On craint que des assureurs favorisent la vente d’assurance en ligne, ce qui ferait retomber sur les épaules des clients la responsabilité de prendre de bonnes décisions et les risques qui l’accompagnent.

On redoute que le projet de loi ne retire aux représentants certifiés l’exclusivité de l’acte de conseil, ce qui permettrait à n’importe qui de conseiller des produits d’assurance de personnes.

Ces craintes sont légitimes dans une certaine mesure et elles ont comme dénominateur commun de pouvoir être apaisées par la réglementation relative aux lois du secteur financier, que l’Autorité des marchés financiers (AMF) devra concevoir et mettre en oeuvre une fois que la loi aura été sanctionnée. Le ministère des Finances du Québec approuvera cette réglementation.

Entendons-nous : le fait que l’AMF puisse empêcher certains de profiter des brèches possibles du projet de loi 141 est une bonne chose. C’est même rassurant. Là n’est pas le problème.

Le problème est plutôt le suivant : est-ce que cette réglementation va bel et bien fermer les brèches tant redoutées ? Est-ce que l’AMF va faire son travail en ce sens, avec comme principal souci la protection du public ? Est-ce que l’encadrement réglementaire va évoluer d’une manière pertinente pour la protection du public tout en demeurant sensé pour l’industrie financière ? Et est-ce que les lois et leurs règlements vont bien vieillir, donc résister à l’interprétation de l’industrie et des tribunaux ?

Certains répondront oui à toutes ces questions. Or, on le sait, la réalité n’est jamais toute blanche ou toute noire. En matière législative, il y a souvent plusieurs nuances de gris et plusieurs interprétations ou lectures des règlements et lois.

Au moment d’écrire ces lignes, nous ignorons si le gouvernement va amender son projet de loi. Invité à se prononcer au sujet de certaines préoccupations, le cabinet du ministre des Finances a répondu par courriel : «Nous prenons très au sérieux les questions qui ont été soulevées, notamment en ce qui concerne la protection du consommateur, qui demeure l’objectif principal du projet de loi. Nous aurons le plaisir d’accueillir les groupes en commission parlementaire pour échanger avec eux, apporter les précisions nécessaires pour répondre à leurs préoccupations et apporter si nécessaire des améliorations à l’encadrement proposé.»

Si le gouvernement ne modifie pas son projet de loi afin d’en éloigner toutes les préoccupations et de réduire les zones grises, il risque de laisser à l’AMF l’entière responsabilité de créer un cadre réglementaire évitant tout dérapage qui pourrait découler de l’incertitude juridique liée à la nouvelle loi.

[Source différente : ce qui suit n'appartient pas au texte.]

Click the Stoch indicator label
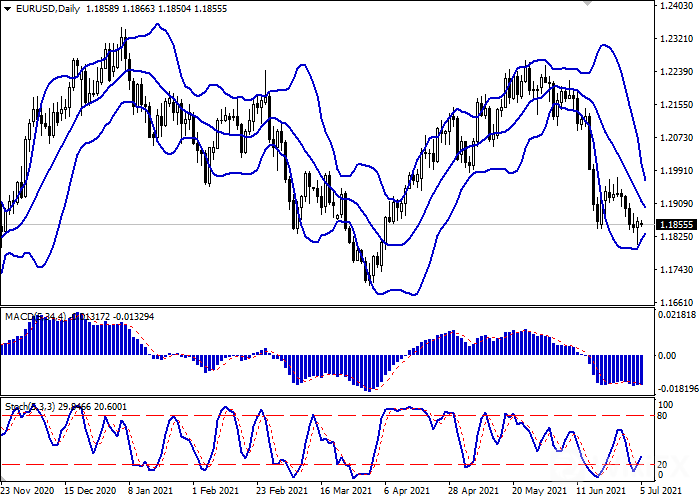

Le gouvernement risque-t-il ainsi d’accorder un trop grand pouvoir à l’AMF ? La question mérite d’être posée. Surtout dans un contexte où les fonctions de la Chambre de la sécurité financière seront intégrées à l’AMF, ce qui créera un régulateur amplifié.

Créer un méga-organisme de réglementation auquel le gouvernement accorde sa confiance est une chose. Avoir une confiance aveugle dans ce régulateur en est une autre. Le gouvernement devra rechercher un équilibre dans son processus de surveillance de l’AMF, dans la mise en place et le réexamen de la gouvernance de l’organisme et dans son suivi de l’amélioration continue au sein de celui-ci.

À une époque où l’accès au conseil financier est plus que jamais crucial afin de favoriser la sécurité financière des clients et de leur famille, le gouvernement a le devoir d’adopter des politiques publiques qui favorisent l’accès aux produits financiers offerts avec du conseil financier. Protéger le public, ce n’est pas seulement lui offrir des professionnels supervisés étroitement, mais également lui assurer un accès facile au conseil.